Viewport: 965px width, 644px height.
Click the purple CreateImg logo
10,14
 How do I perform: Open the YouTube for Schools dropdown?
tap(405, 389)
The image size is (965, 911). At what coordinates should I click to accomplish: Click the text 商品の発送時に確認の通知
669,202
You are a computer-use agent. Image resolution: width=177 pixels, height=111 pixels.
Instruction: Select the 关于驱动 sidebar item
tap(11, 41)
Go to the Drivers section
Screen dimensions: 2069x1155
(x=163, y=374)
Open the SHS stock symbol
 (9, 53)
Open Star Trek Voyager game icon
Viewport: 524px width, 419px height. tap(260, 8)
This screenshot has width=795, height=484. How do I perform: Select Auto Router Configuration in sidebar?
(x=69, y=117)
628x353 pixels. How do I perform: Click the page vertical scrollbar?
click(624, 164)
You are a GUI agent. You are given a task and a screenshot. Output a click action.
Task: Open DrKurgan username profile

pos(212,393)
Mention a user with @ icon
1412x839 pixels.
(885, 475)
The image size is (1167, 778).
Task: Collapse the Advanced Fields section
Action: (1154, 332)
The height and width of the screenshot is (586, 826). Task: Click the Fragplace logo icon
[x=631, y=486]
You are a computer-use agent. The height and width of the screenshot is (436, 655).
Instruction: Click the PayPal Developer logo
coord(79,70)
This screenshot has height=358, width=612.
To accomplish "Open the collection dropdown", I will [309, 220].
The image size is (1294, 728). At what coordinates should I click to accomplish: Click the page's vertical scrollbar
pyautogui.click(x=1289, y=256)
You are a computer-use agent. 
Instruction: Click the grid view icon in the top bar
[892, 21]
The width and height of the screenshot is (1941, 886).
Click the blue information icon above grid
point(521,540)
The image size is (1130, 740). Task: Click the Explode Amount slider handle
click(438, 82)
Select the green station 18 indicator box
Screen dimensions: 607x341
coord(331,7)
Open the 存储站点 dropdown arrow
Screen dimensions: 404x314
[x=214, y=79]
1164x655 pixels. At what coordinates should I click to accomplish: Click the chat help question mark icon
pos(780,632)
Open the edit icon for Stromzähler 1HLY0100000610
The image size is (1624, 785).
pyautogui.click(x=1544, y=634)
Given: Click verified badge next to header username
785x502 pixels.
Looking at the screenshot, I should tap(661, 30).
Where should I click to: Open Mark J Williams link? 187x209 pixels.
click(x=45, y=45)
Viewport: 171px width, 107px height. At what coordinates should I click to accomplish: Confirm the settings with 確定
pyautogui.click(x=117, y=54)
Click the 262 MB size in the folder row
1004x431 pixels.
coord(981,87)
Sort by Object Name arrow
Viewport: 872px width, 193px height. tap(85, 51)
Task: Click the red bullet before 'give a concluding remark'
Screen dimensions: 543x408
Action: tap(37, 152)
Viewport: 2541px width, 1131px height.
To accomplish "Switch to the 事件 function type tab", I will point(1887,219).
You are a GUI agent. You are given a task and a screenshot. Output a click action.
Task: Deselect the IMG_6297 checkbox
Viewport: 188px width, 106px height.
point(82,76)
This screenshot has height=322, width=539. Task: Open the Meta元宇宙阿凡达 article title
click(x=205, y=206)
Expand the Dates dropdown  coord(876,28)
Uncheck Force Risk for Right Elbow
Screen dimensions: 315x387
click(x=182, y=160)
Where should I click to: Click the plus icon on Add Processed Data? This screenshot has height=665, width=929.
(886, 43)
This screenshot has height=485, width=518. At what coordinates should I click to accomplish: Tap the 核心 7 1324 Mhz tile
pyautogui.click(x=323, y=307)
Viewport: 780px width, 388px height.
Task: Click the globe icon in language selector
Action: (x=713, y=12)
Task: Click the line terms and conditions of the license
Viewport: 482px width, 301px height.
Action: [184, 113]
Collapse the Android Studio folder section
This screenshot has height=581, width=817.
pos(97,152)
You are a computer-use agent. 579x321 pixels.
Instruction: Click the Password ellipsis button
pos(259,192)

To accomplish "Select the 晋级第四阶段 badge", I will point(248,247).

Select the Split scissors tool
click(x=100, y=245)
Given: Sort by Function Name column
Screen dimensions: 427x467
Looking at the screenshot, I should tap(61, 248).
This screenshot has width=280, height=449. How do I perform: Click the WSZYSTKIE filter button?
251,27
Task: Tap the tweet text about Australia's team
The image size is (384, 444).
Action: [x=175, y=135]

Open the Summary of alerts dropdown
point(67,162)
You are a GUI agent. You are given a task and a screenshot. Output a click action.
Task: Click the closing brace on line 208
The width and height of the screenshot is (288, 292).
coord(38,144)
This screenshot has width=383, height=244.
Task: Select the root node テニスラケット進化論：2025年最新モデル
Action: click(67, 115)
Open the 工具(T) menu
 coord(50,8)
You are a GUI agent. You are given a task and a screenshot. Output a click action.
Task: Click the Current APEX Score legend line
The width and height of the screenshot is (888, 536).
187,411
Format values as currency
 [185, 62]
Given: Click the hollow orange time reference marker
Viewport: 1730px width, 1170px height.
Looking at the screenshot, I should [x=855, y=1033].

--- To do ---
Swap each "scrollbar" in the material for "scroll bar", then write out all the lines again with nothing else changed.

--- Exercise result ---
Viewport: 965px width, 644px height.
Click the purple CreateImg logo
10,14
 How do I perform: Open the YouTube for Schools dropdown?
tap(405, 389)
The image size is (965, 911). At what coordinates should I click to accomplish: Click the text 商品の発送時に確認の通知
669,202
You are a computer-use agent. Image resolution: width=177 pixels, height=111 pixels.
Instruction: Select the 关于驱动 sidebar item
tap(11, 41)
Go to the Drivers section
Screen dimensions: 2069x1155
(x=163, y=374)
Open the SHS stock symbol
 (9, 53)
Open Star Trek Voyager game icon
Viewport: 524px width, 419px height. tap(260, 8)
This screenshot has width=795, height=484. How do I perform: Select Auto Router Configuration in sidebar?
(x=69, y=117)
628x353 pixels. How do I perform: Click the page vertical scroll bar?
click(624, 164)
You are a GUI agent. You are given a task and a screenshot. Output a click action.
Task: Open DrKurgan username profile

pos(212,393)
Mention a user with @ icon
1412x839 pixels.
(885, 475)
The image size is (1167, 778).
Task: Collapse the Advanced Fields section
Action: (1154, 332)
The height and width of the screenshot is (586, 826). Task: Click the Fragplace logo icon
[x=631, y=486]
You are a computer-use agent. The height and width of the screenshot is (436, 655).
Instruction: Click the PayPal Developer logo
coord(79,70)
This screenshot has height=358, width=612.
To accomplish "Open the collection dropdown", I will [309, 220].
The image size is (1294, 728). At what coordinates should I click to accomplish: Click the page's vertical scroll bar
pyautogui.click(x=1289, y=256)
You are a computer-use agent. 
Instruction: Click the grid view icon in the top bar
[892, 21]
The width and height of the screenshot is (1941, 886).
Click the blue information icon above grid
point(521,540)
The image size is (1130, 740). Task: Click the Explode Amount slider handle
click(438, 82)
Select the green station 18 indicator box
Screen dimensions: 607x341
coord(331,7)
Open the 存储站点 dropdown arrow
Screen dimensions: 404x314
[x=214, y=79]
1164x655 pixels. At what coordinates should I click to accomplish: Click the chat help question mark icon
pos(780,632)
Open the edit icon for Stromzähler 1HLY0100000610
The image size is (1624, 785).
pyautogui.click(x=1544, y=634)
Given: Click verified badge next to header username
785x502 pixels.
Looking at the screenshot, I should tap(661, 30).
Where should I click to: Open Mark J Williams link? 187x209 pixels.
click(x=45, y=45)
Viewport: 171px width, 107px height. At what coordinates should I click to accomplish: Confirm the settings with 確定
pyautogui.click(x=117, y=54)
Click the 262 MB size in the folder row
1004x431 pixels.
coord(981,87)
Sort by Object Name arrow
Viewport: 872px width, 193px height. tap(85, 51)
Task: Click the red bullet before 'give a concluding remark'
Screen dimensions: 543x408
Action: tap(37, 152)
Viewport: 2541px width, 1131px height.
To accomplish "Switch to the 事件 function type tab", I will point(1887,219).
You are a GUI agent. You are given a task and a screenshot. Output a click action.
Task: Deselect the IMG_6297 checkbox
Viewport: 188px width, 106px height.
point(82,76)
This screenshot has height=322, width=539. Task: Open the Meta元宇宙阿凡达 article title
click(x=205, y=206)
Expand the Dates dropdown  coord(876,28)
Uncheck Force Risk for Right Elbow
Screen dimensions: 315x387
click(x=182, y=160)
Where should I click to: Click the plus icon on Add Processed Data? This screenshot has height=665, width=929.
(886, 43)
This screenshot has height=485, width=518. At what coordinates should I click to accomplish: Tap the 核心 7 1324 Mhz tile
pyautogui.click(x=323, y=307)
Viewport: 780px width, 388px height.
Task: Click the globe icon in language selector
Action: (x=713, y=12)
Task: Click the line terms and conditions of the license
Viewport: 482px width, 301px height.
Action: [184, 113]
Collapse the Android Studio folder section
This screenshot has height=581, width=817.
pos(97,152)
You are a computer-use agent. 579x321 pixels.
Instruction: Click the Password ellipsis button
pos(259,192)

To accomplish "Select the 晋级第四阶段 badge", I will point(248,247).

Select the Split scissors tool
click(x=100, y=245)
Given: Sort by Function Name column
Screen dimensions: 427x467
Looking at the screenshot, I should tap(61, 248).
This screenshot has width=280, height=449. How do I perform: Click the WSZYSTKIE filter button?
251,27
Task: Tap the tweet text about Australia's team
The image size is (384, 444).
Action: [x=175, y=135]

Open the Summary of alerts dropdown
point(67,162)
You are a GUI agent. You are given a task and a screenshot. Output a click action.
Task: Click the closing brace on line 208
The width and height of the screenshot is (288, 292).
coord(38,144)
This screenshot has width=383, height=244.
Task: Select the root node テニスラケット進化論：2025年最新モデル
Action: click(67, 115)
Open the 工具(T) menu
 coord(50,8)
You are a GUI agent. You are given a task and a screenshot. Output a click action.
Task: Click the Current APEX Score legend line
The width and height of the screenshot is (888, 536).
187,411
Format values as currency
 [185, 62]
Given: Click the hollow orange time reference marker
Viewport: 1730px width, 1170px height.
Looking at the screenshot, I should [x=855, y=1033].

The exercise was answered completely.